BTr fully allocates Treasury bonds amid strong demand

THE GOVERNMENT fully allocated the reissued 10-year Treasury notes (T-bonds) which it auctioned on Tuesday at a lower average rate despite expectations of another central bank hike.

The Bureau of the Treasury (BTr) on Tuesday raised 35 billion pesos as expected through its offering of 10-year reissued bonds which have a remaining life of nine years and 10 months. Total bids reached 128.83 billion pesos, more than triple the amount of the auction block.

Rates granted on Tuesday ranged from 5.785% to 5.87%, bringing the bond’s average yield to 5.813%, 143.70 basis points (bps) below the 7.25% coupon obtained for the series during its first offer on June 21.

The average rate was also 15.08 basis points lower than the 5.9638% quoted for 10-year bonds in the secondary market ahead of Tuesday’s auction, based on PHP Bloomberg Valuation Reference Rates data provided by the BTr. .

To meet the strong demand seen for Tuesday’s offering, the Treasury opened its payment facility to raise an additional 15 billion pesos through bonds for a yield to maturity of 5.813%.

National Treasurer Rosalia V. de Leon told reporters in a Viber message that it was another “impressive” auction as the market’s preference for long durations caused the bid to hit rates below secondary market levels, even with the Bangko Sentral ng Pilipinas (BSP) expected to raise borrowing costs again at their Thursday meeting.

“Expectations continue to be challenged sale after sale. This one was strong and it is ahead of an expected 50 basis point rise in BSP on Thursday,” the first trader said.

“Sentiment has indeed improved for local bonds given the decline in global oil prices, which in turn is easing inflation fears,” the trader added.

The second trader said the bond’s average yield fell amid strong demand for supply despite the impending central bank rate hike, with investors likely looking to put their money into higher-yielding instruments. high in a context of continuing global uncertainties.

“Investors in this space may already be looking beyond this year as global growth prospects weaken,” the trader added.

The BSP is expected to raise benchmark rates again on Thursday, with most analysts forecasting a 50 basis point increase as inflation remains elevated.

A BusinessWorld poll last week showed that 16 out of 18 analysts expected the Monetary Board to raise rates at its Aug. 18 meeting.

For 13 analysts, the central bank could deliver a hike of 50 bps, while three analysts see a hike of 25 bps. Only two analysts expect the BSP to keep borrowing costs unchanged.

BSP Governor Felipe M. Medalla earlier said the central bank’s Monetary Council could raise rates by 50 basis points at its meeting this week as inflation hit 6.4% in July, a nearly four-year high. It was also faster than June’s 6.1% and 3.7% a year ago.
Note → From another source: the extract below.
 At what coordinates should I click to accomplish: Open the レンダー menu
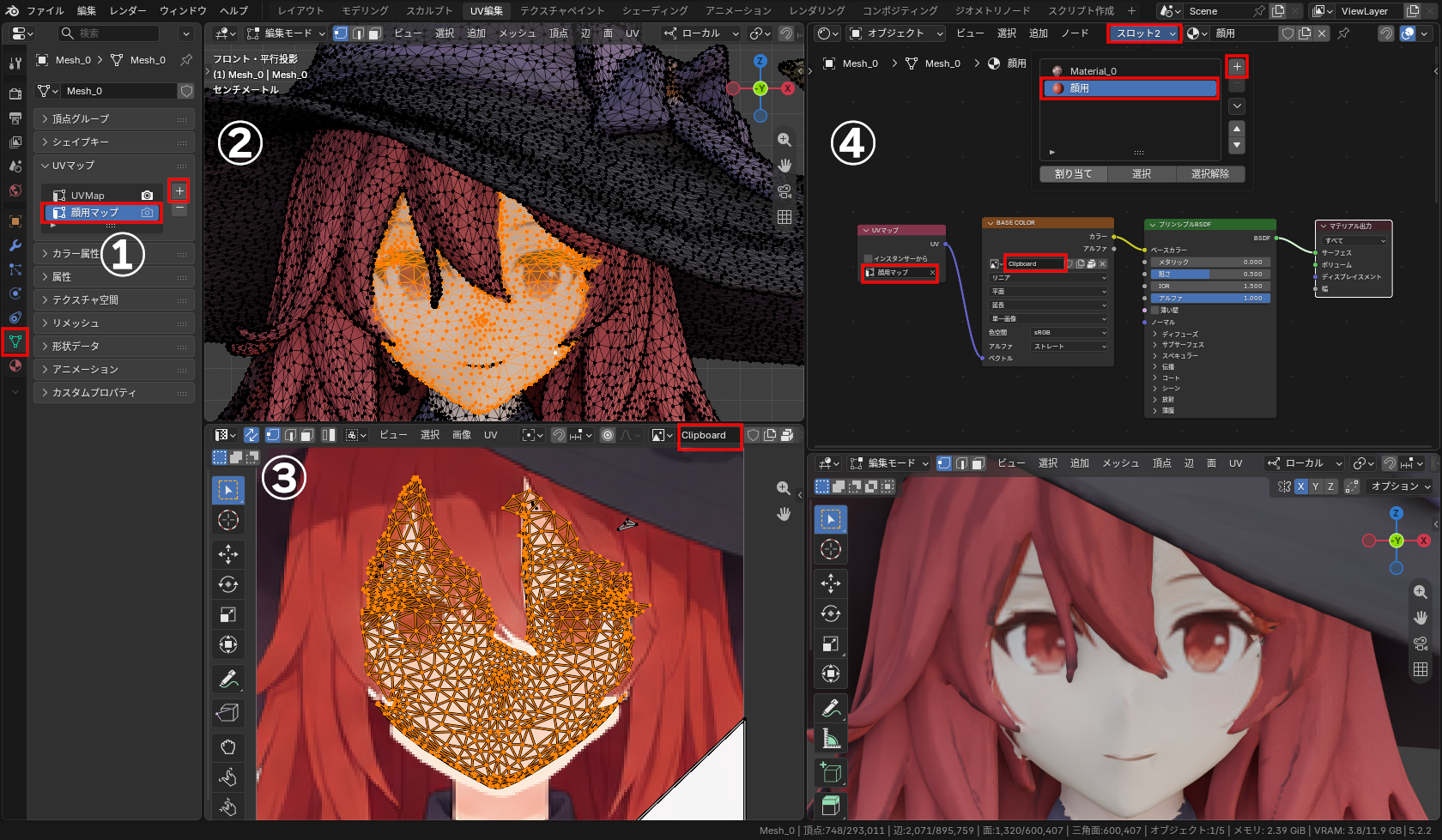pyautogui.click(x=128, y=10)
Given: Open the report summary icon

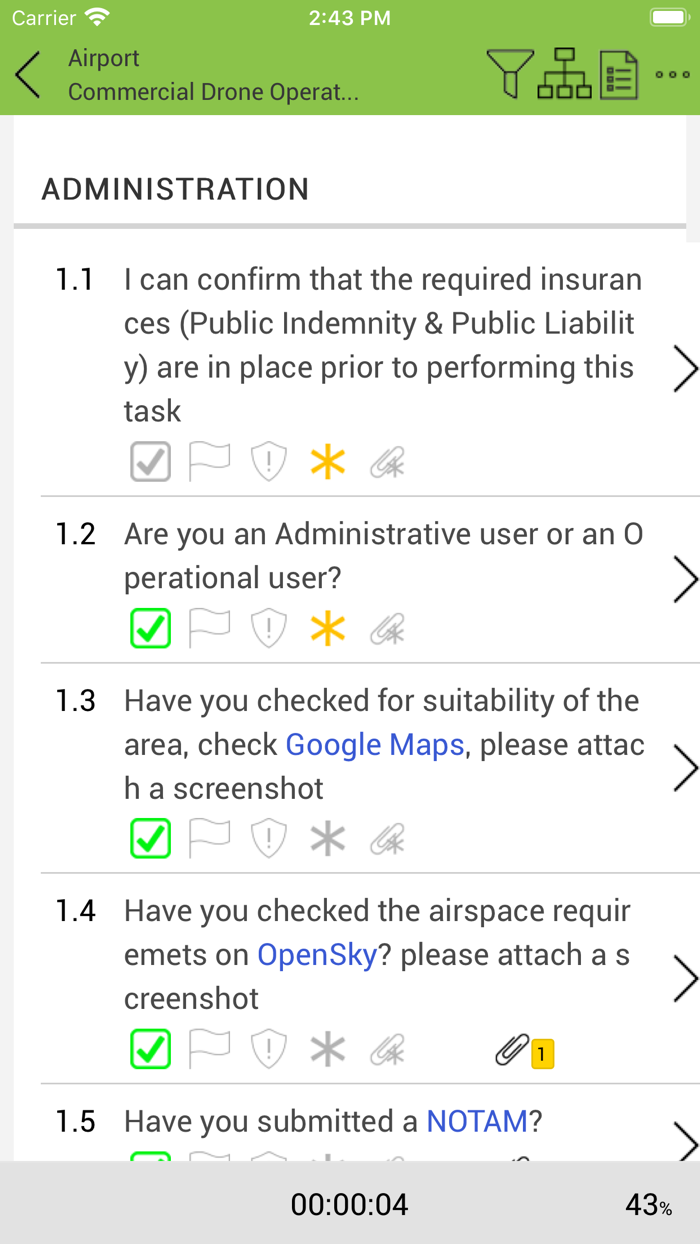Looking at the screenshot, I should tap(620, 74).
In the first seven months, headline inflation averaged 4.7%, above the 4% seen in the same period of 2021 and the central bank’s target of 2-4% for the year, but lower than its forecast of 5%.

The Monetary Board has raised rates by a total of 125 basis points since May, including an off-cycle hike of 75 basis points last month.

Accelerating inflation continues to cloud the global economic outlook as Russia’s war in Ukraine, along with supply chain issues, have caused commodity and energy prices to rise and a tightening of financial conditions.

Amid rising prices, most central banks have moved to reverse the ultra-loose monetary policy they adopted during the coronavirus pandemic to support growth, raising fears of a global slowdown.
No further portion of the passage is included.